HOUSTON (CN) – Determined to open a chain of restaurants called The Krusty Krab, a Houston man’s attorney told the Fifth Circuit on Monday that Viacom does not have trademark rights to the fictional restaurant where cartoon character SpongeBob SquarePants works the grill.
“Are you ready kids? ‘Aye Aye Captain!’ I can’t hear you. ‘Aye aye Captain!’ Ohh, who lives in a pineapple under the sea? ‘SpongeBob SquarePants!’ Absorbent and yellow and porous is he, ‘SpongeBob Square Pants!’”
The theme song to the cartoon series “SpongeBob SquarePants” is ingrained in the minds of fans of the show that has developed a cult following of both children and adults since it premiered on Viacom’s Nickelodeon network in 1999.
Viacom has made more than $12 billion in merchandising revenue from the cartoon, which expanded to two feature films, released in 2004 and 2015, that grossed more than $470 million in ticket sales. The cartoon even inspired an eponymous musical that premiered on Broadway last December.
The cartoon often features SpongeBob at his workplace The Krusty Krab, where he serves up Krabby Patty burgers at a breakneck pace under the watchful eye of the restaurant’s penny-pinching owner Eugene H. Krabs.
Though Viacom has not trademarked the restaurant’s name, it sued IJR Capital Investments LLC in January 2016 for trademark infringement after learning from newspaper articles that IJR’s owner Javier Ramos Jr. was planning to open restaurants in Los Angeles and Houston called The Krusty Krab.
U.S. District Judge Gray Miller sided with Viacom a year ago, citing Fifth Circuit precedent that “ownership of a trademark is established by use, not by registration,” and finding that IJR’s use of the name “creates a likelihood of confusion” that consumers would believe Viacom had licensed its use to IJR.
To win a federal trademark infringement claim, a company must prove it has a protectable ownership interest in the mark and that a defendant’s use of the mark is likely to confuse consumers that there is an affiliation.

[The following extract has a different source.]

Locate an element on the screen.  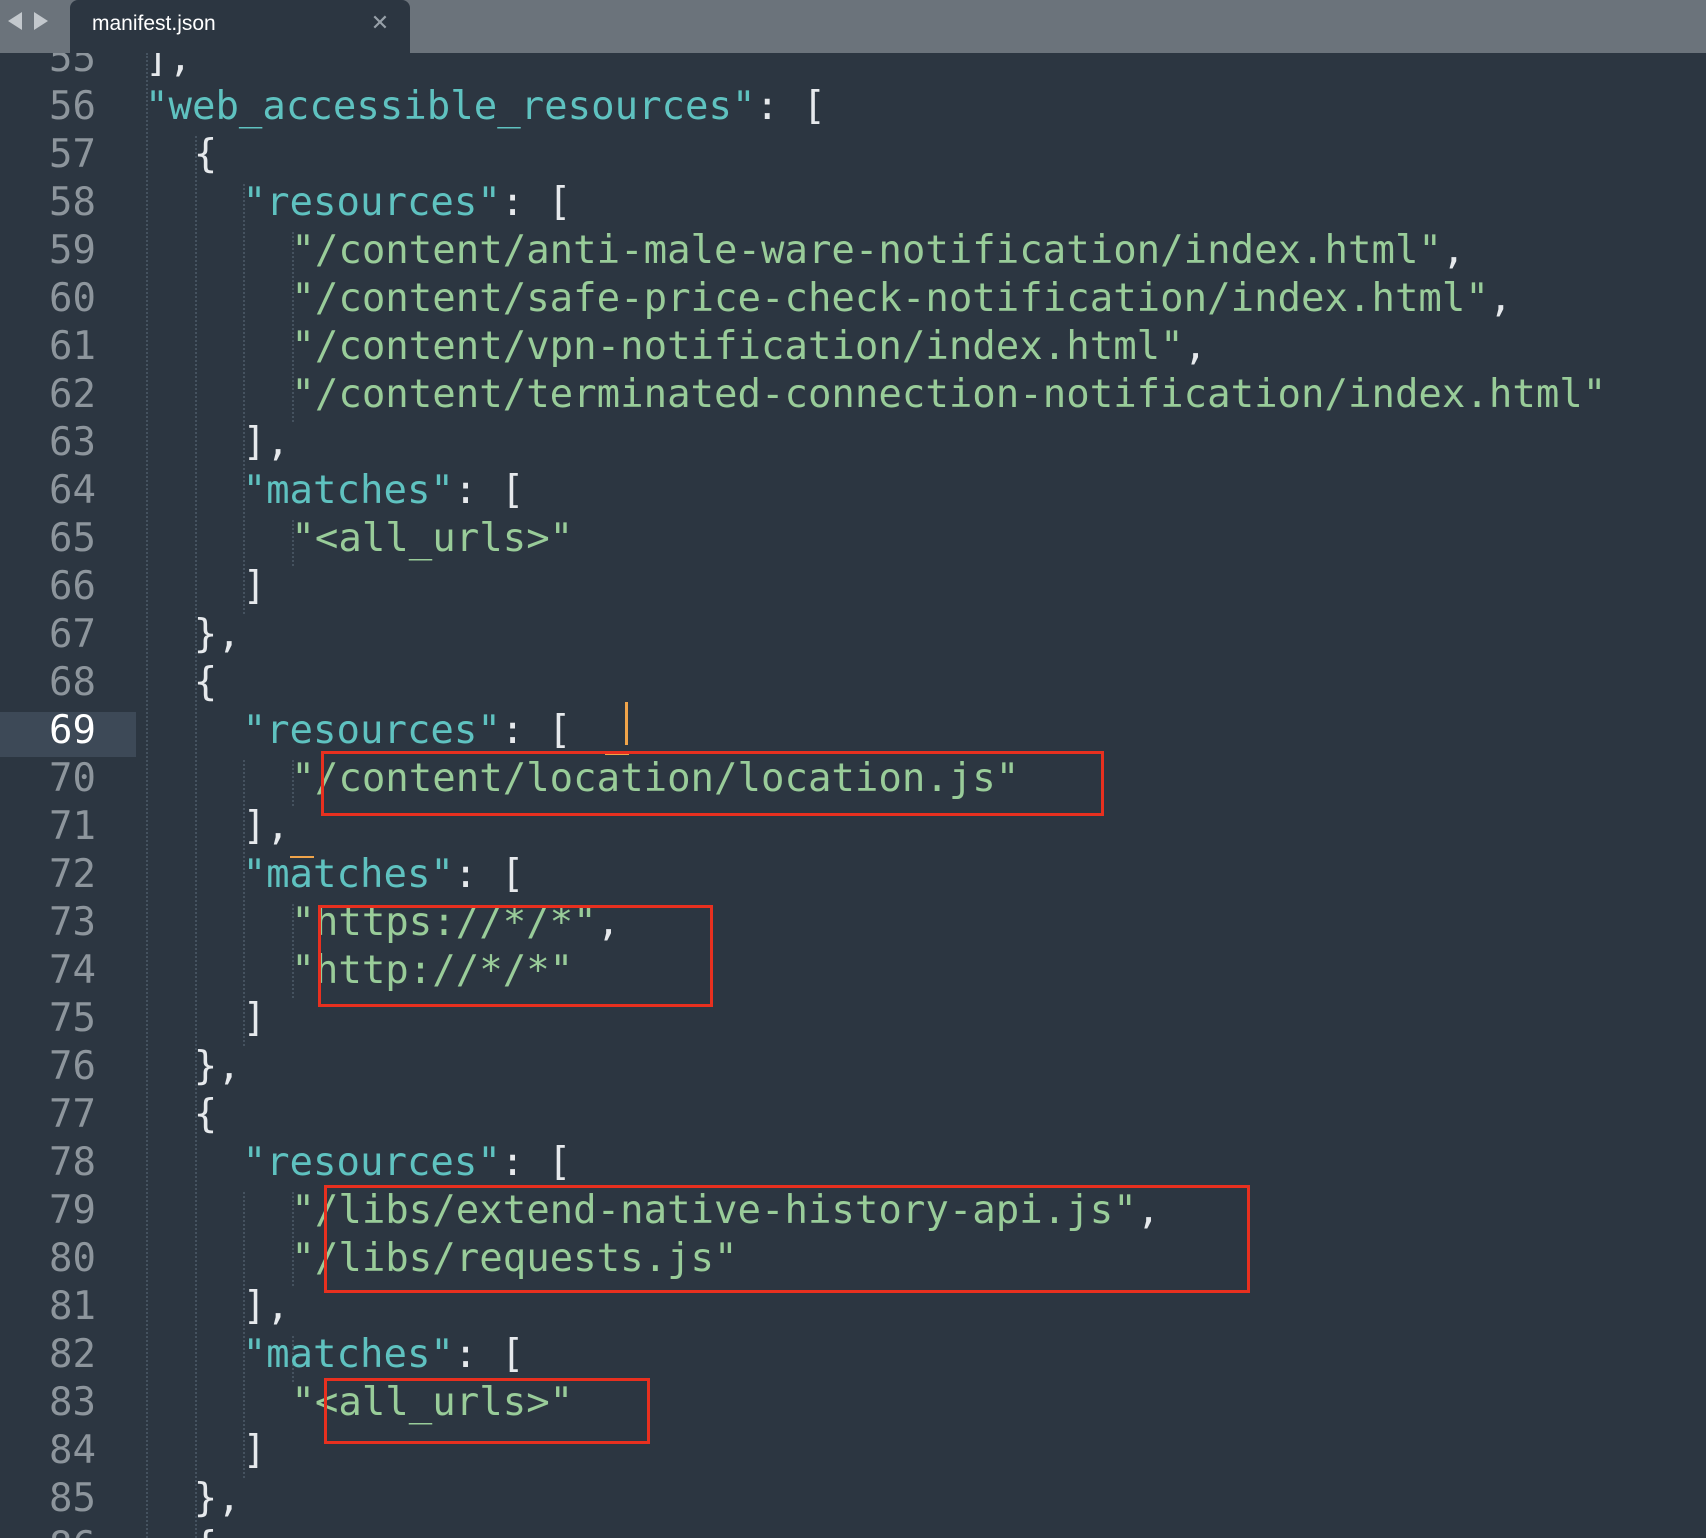
line-number: 70 is located at coordinates (72, 778).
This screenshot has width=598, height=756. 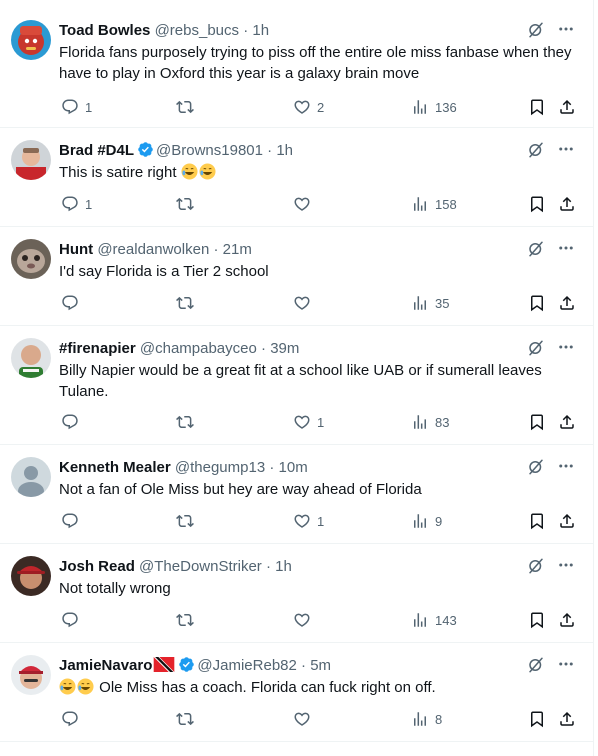 I want to click on timestamp: 21m, so click(x=238, y=250).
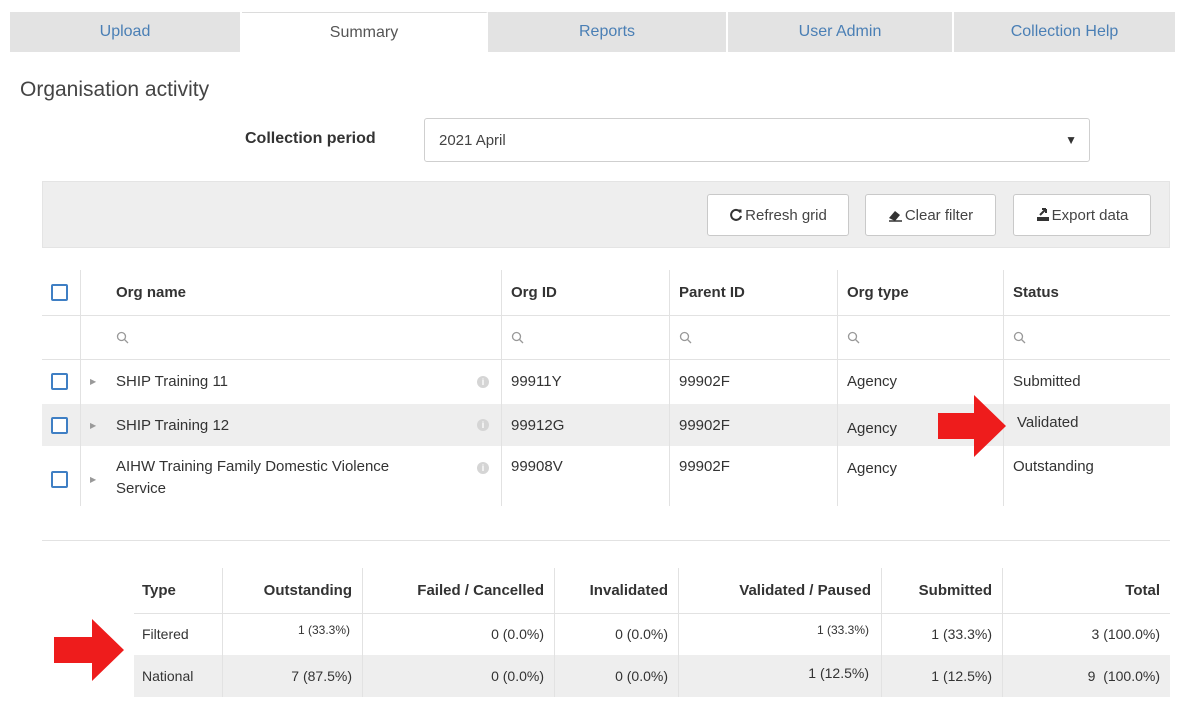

IJR appealed to the Fifth Circuit last May and a three-judge panel of the New Orleans-based appeals court heard arguments Monday at the Houston federal courthouse.
In a 40-minute hearing that touched on adjudicated trademark disputes involving the comic books “Superman” and “Conan the Barbarian,” the 1980s TV series “The Dukes of Hazzard,” and the Romulan race of extraterrestrial beings from “Star Trek,” IJR’s attorney Christopher Schaefer argued that Viacom cannot trademark an ornamental backdrop in a cartoon show.
Schaefer said that it would create a huge chilling effect on business owners if they could be held liable for infringement for doing nothing more than filing an intent-to-use trademark application.
“Now our client, all he’s done is filed an intent-to-use application for The Krusty Krab. We don’t have a restaurant, we don’t have a location, we don’t have a theme, we don’t have hardly anything, but still the court found a likelihood of confusion,” Schaefer said.